Daily Nation reports that there are fears that the ODM leader’s sudden about-turn to parley with Kenyatta on Friday, without the knowledge or approval of other principals, could have dealt the death blow on opposition National Super Alliance.
According to the paper, cracks in the NASA coalition widened on Sunday following revelations that Odinga will not attend a meeting of co-principals scheduled this Monday. The publication claims that the turn of events tests the strength of the alliance battered by head winds and storms since Raila Odinga took the controversial ‘oath’ at the end of January.
The Standard speaks to a lawmaker who warns about tough times awaiting the National Assembly Minority Whip Junet Mohammed and Minority Leader John Mbad, since Opposition leader Raila Odinga allegedly betrayed the other NASA co-principals. The MP advises the two dignitaries to just cross the floor and sit on the Jubilee Party side in Parliament.
The pape reads that while some politicians commend the wisdom it takes to defy all odds and sit down with one's nemesis, others urged the President to be cautious while dealing with Raila Odinga. As one of the critics put it, people well versed with Raila Odinga will tell you that this is the same way Odinga joined KANU in 1997 only to implode it from within.
Zuma's Nkandla bank cash trapped
In South Africa, BusinessDay leads with news that a small mutual bank, which loaned out R7.8million to former President Jacob Zuma has been placed under curatorship after running into severe liquidity trouble.
The paper says Zuma took the loan to reimburse state funds spent to upgrade his Nkandla private home in 2017.
BusinessDay says the tiny black-owned VBS Mutual Bank ignored repeated warnings by the Treasury about the illegality of taking deposits from several municipalities.
Mugabe refuses to capitulate
Is deposed Zimbabwe President Robert Mugabe plotting to derail the rule of his successor Emmerson Mnangagwa? That is a view upheld by several local newspapers.
DailyNews says the “sulking former leader aided by his restless wife Grace is stepping up efforts to get back at his successor, despite reports that a number of people and organizations are working hard behind the scenes to reconcile the two men.
Zimbabwe’s Independent says a former crony of the 94 year-old Mugabe went public with his refusal to negotiate with Mnangagwa, voicing unhappiness about the way he was toppled.
The former Cabinet minister Ambrose Mutinhiri, who met Mugabe after dumping ZANU/PF membership reportedly told The Standard that he does not see the once bosom buddies smoking the peace pipe.
According to the paper Mutinhiri is leading a ZANU/ PF splinter party that has received an endorsement from Mugabe, much to the chagrin of Mnangagwa.
Meanwhile South Africa’s Times says Mugabe has increasingly been associated with the National Patriotic Front, which registered this week with the Zimbabwe Electoral Commission.
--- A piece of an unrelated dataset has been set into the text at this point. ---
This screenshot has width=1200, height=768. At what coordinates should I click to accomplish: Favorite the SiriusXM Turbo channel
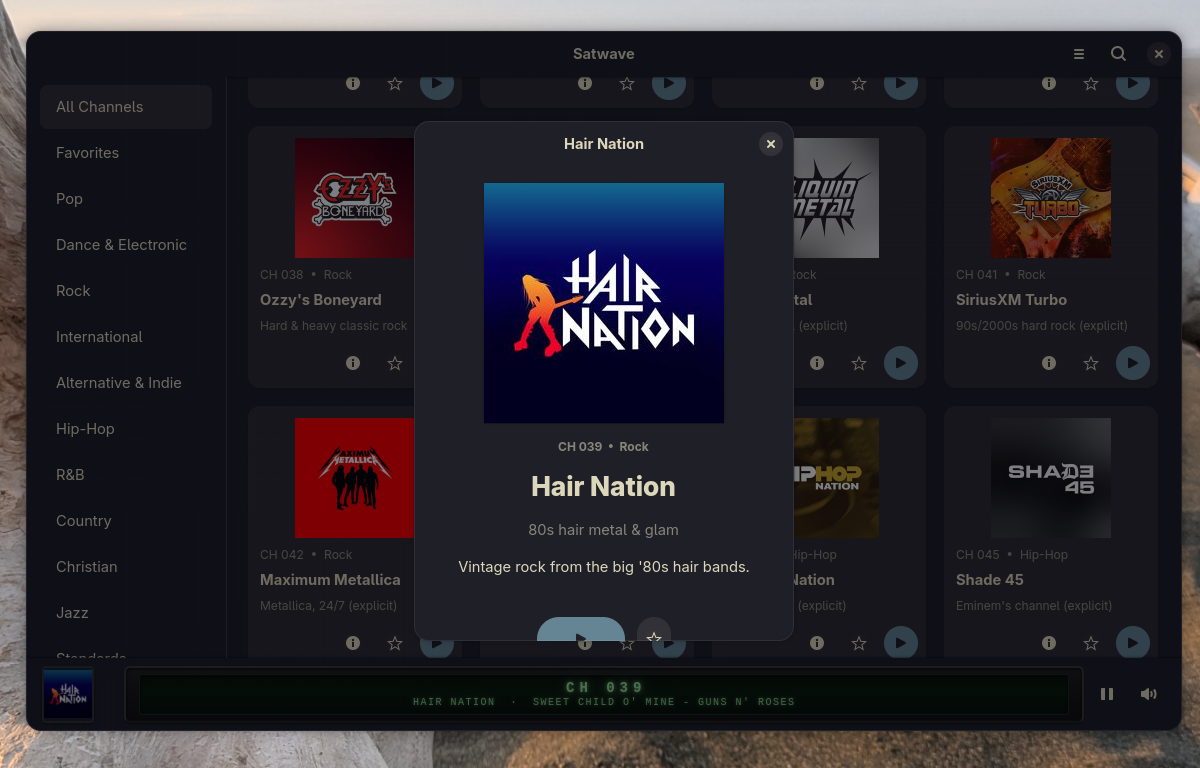click(1091, 363)
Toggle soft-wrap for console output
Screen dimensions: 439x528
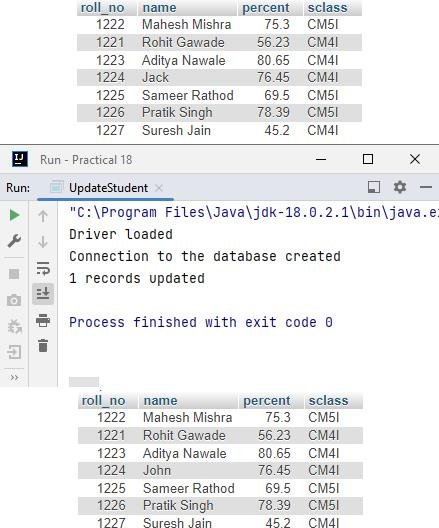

The paper says that Mugabe's trip to South Africa last Wednesday, apparently intended to meet leaders of the Generation 40 faction, which was vanquished in ZANU-PF's internal squabbles last year.
Robbers in week-long bash at victim's home
And a daring robbery in Machakos country is causing a buzz in Kenya. The Nation says a gang of 10 shocked police spent an entire week cooking, watching television, sleeping and taking away the man's property, while he was away.
According to the newspaper, neighbours initially thought the suspects were the man's relatives until they saw them moving goods out at night. Four suspected members of the gang have been taken into police custody, while they others are on the run according to the Nation.